→ Assignment:
Look through the material beneath and copy each line with the word "Given".

→ Source material:
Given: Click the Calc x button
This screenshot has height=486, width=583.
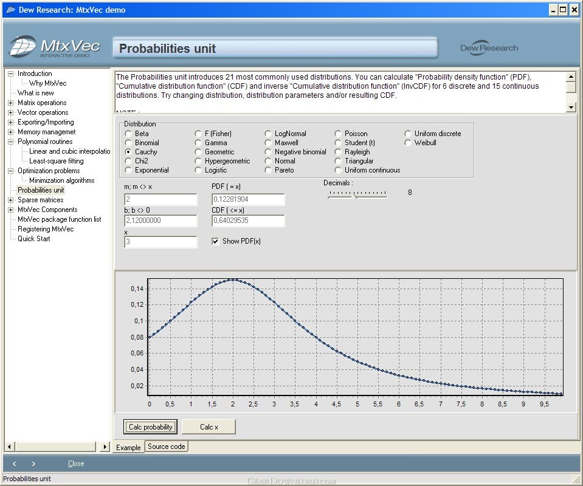Looking at the screenshot, I should pos(209,427).
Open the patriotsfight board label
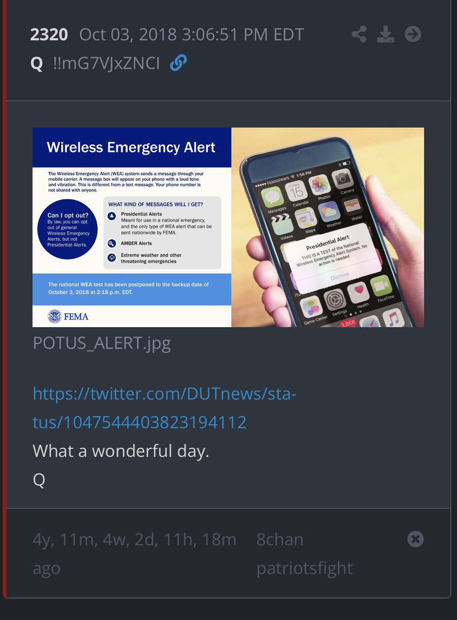457x620 pixels. 304,568
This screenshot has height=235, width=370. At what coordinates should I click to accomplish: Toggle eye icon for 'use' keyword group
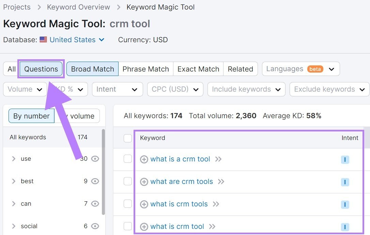[x=95, y=159]
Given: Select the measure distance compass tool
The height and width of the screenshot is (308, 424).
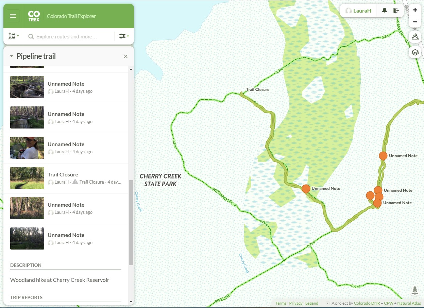Looking at the screenshot, I should (x=415, y=37).
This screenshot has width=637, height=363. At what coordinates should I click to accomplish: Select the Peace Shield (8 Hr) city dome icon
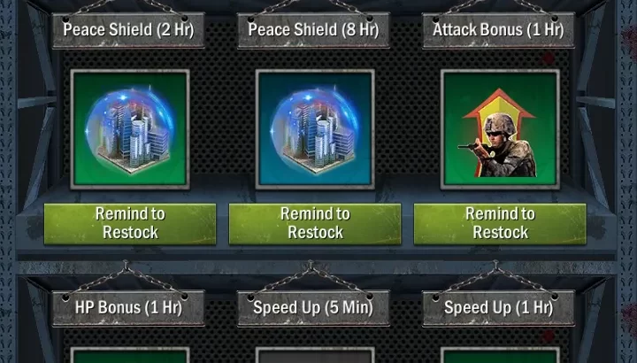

→ Task answer:
Given: Click the Calc x button
Given: Select the measure distance compass tool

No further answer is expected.